OK, so it’s possible Auburn falls on its face these next couple of seasons and it won’t seem like it’ll have mattered so much who Chizik hired … but where we stand today, with Chizik and Co.’s first season having resulted in a three-game improvement over the ’08 disaster and their first full recruiting class bordering on the mind-boggling, I think it’s fair to project a bit.
And what that projection suggests is that the staff Chizik hired–Gus Malzahn and Curtis Luper in quick succession, followed by Trooper Taylor, Tracy Rocker, Ted Roof, Tommy Thigpen, Jeff Grimes, Phillip Lolley, and Jay Boulware–is going to make those decisions as defining a moment for Chizik’s tenure as the decision to hire Al Borges (and Tony Franklin) was for Tuberville.
At the very least, we can already say this about Chizik’s hires: they represent the collective moment at which the bafflement over his hiring gave way to optimism over what he could accomplish. Without the “and Co.,” Chizik was just 5-19 Gene; with them, he’s the guy at the head of one of the most dynamic and innovative staffs in the country. Pretty big difference, and one that I expect will seem even more meaningful in a couple of years.
8. The 2008 recruiting class busts (2008).
We’ll be able to debate all day whether this story or No. 9 was really the bigger story, but even if that one generated the bigger headlines, I think it’s this one that wins the “impact” comparison in a walk.
“This one” meaning Auburn’s 2008 recruiting class, a class that seems more likely by the day to mark the true beginning of the end of the Tuberville era. Why? Let us count the ways:
– Zero consensus four-star players according to Rivals/Scout. None.
– The usual Tuberville bevy of academic casualties resulted in Rivals dropping the class all the way to 33rd in their fall re-rank … and that’s including five-star Raven Gray and four-star Deron Furr, both of whom made it to campus but never played a down for Auburn. Remove them, and we’re talking about a C-USA-grade ranking here.
– Zero enrolled offensive linemen.
– Zero members of Rivals’ top 12 players from Alabama.
Don’t buy the recruitniks’ evaluations? Consider this: two seasons on, that class of 29 players has produced just three starters (and just two for 2010, since Todd was one of those three), only six players who even qualify as contributors, and all of 13 players on the roster, period.
All of that is bad. But what makes the 2008 failure so significant is what was happening across the state at the same time–while Tubby was busy putting together the worst class of his Auburn tenure, Saban was putting together the No. 2 class in the country. While Auburn’s last-minute signees included a long snapper (who couldn’t even win the starting long snapping job) and a two-star linebacker whose only other D-I offer was Duke*, Alabama was grabbing Jerrell Harris, a nationally sought-after four-star LB who had grown up an Auburn fan.
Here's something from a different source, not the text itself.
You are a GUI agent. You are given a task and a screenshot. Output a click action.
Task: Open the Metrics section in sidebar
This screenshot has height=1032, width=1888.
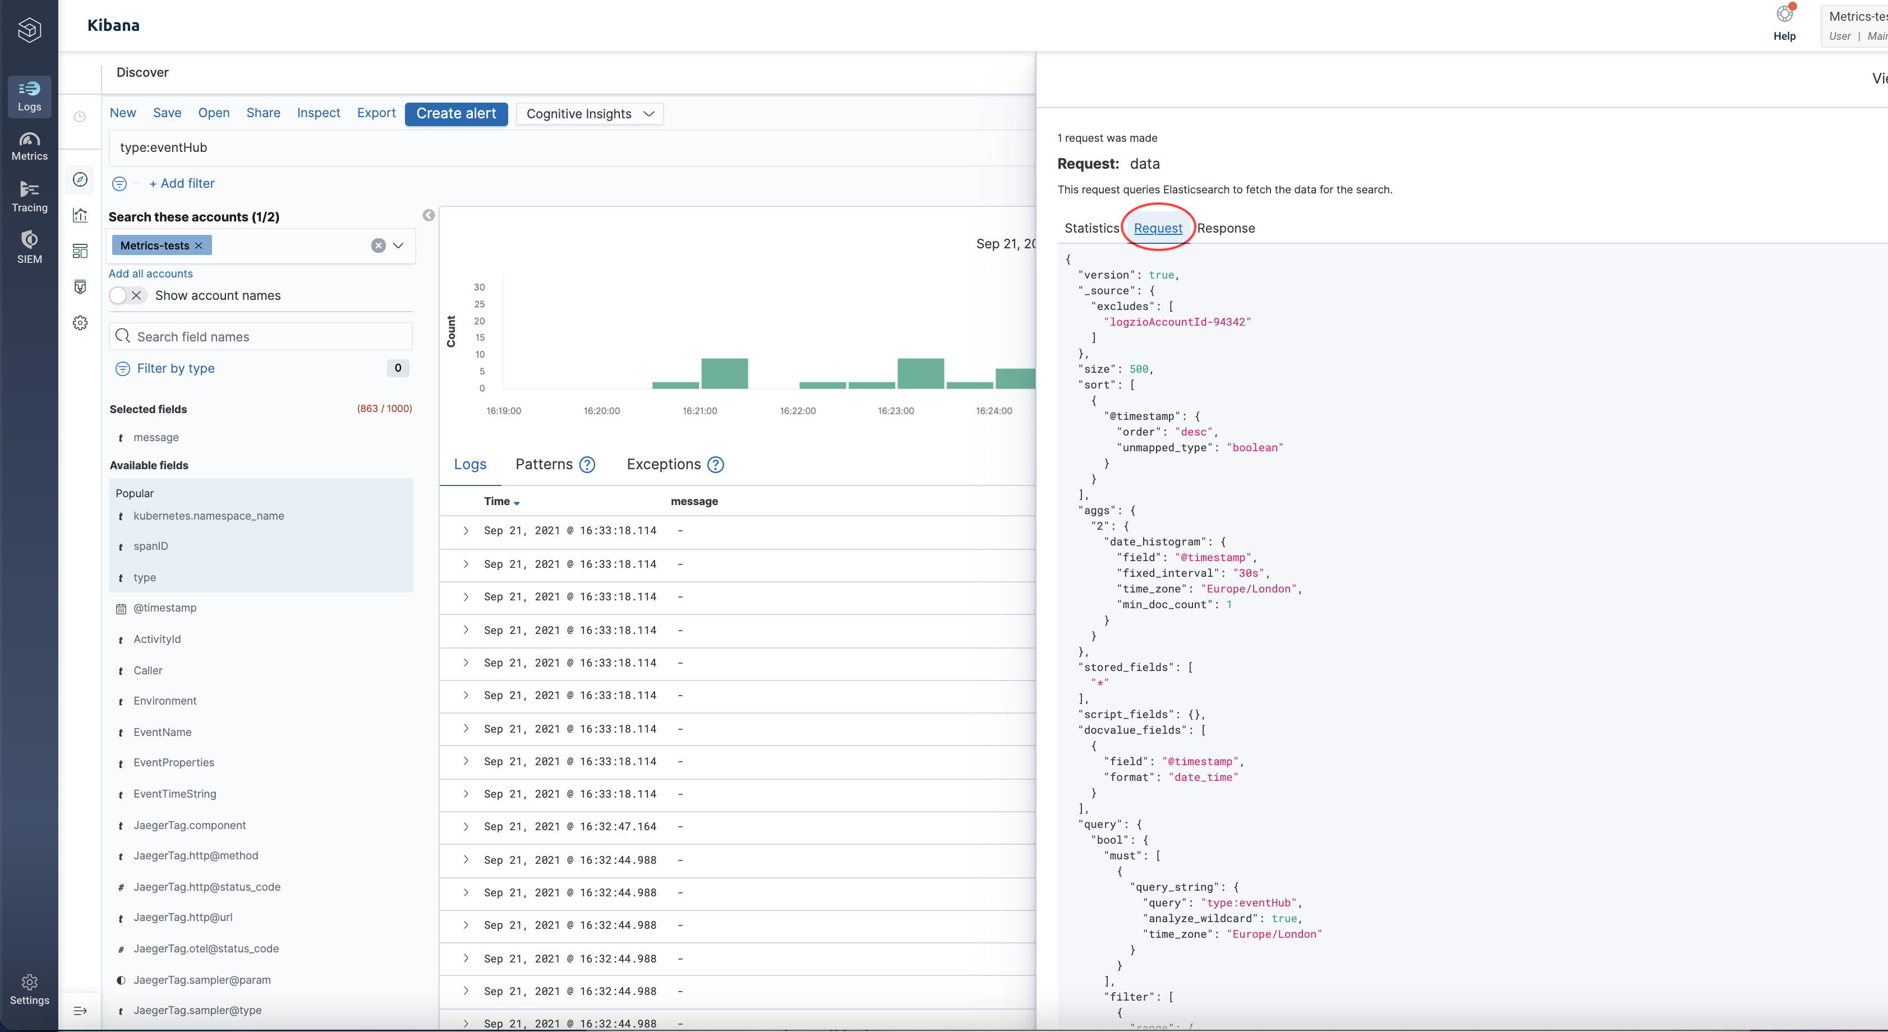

36-0 made it official, but it was Signing Day where the balance of power in the state truly shifted, and it was that shift that ultimately led to Tuberville’s demise. Of course, other things didn’t help …
9. Tony Franklin hired; Tony Franklin fired (2007-2008)
I feel like enough has been said and written about Franklin’s reign of error at Auburn that I don’t have to add anything to the above picture. If you want more, I suggest you give Franklin a call; he’ll be happy to talk to you, particularly if you represent a newspaper.
10. Fingers of Fear (2002-2008).
Something as silly and ultimately meaningless as Tubby’s “how many fingers do you see?” routine after another knockout of Alabama really shouldn’t have a place on this list.
But it does, because it drove Alabama fans just so damn batty the thing took on a life of its own–as the unbelievable flap over Tubby’s seven-finger-flashing in Iraq proved in the spring of ’08. Neither Tubby nor Auburn fans would have ever made a tradition out of it if it hadn’t gotten so snugly under the Tide’s skin; if it had been ignored, it would have gone away. But it wasn’t, and so our side took as much glee as humanly possible in making it the symbol of Auburn’s mid-decade dominance over the rivalry.
It was classic bully behavior, and only appropriate given the way Auburn played the bully over those six years. No story from the past 10 years proved so decisively how much Tiger fans enjoyed being in that role, or how badly that status tormented the fans on the other side of the rivalry.
Chizik hired … as Auburn’s defensive coordinator (2001); Big Cat Weekend and the Limo Gambit usher in a new, bolder, more rules-ambiguous recruiting approach … and usher out the Tubby era for good (2009); Dennis Franchione deserts Alabama, setting off a series of events and fiascoes that leave the Tide helpless to prevent Tubby and Auburn from taking total control of the Iron Bowl (2002); Karlos Dansby and Dontarrious Thomas appear on the cover of ESPN the Magazine, eventually coming to symbolize the runaway hype train that would help Hugh Nall and Steve Ensminger derail the 2003 season (2003).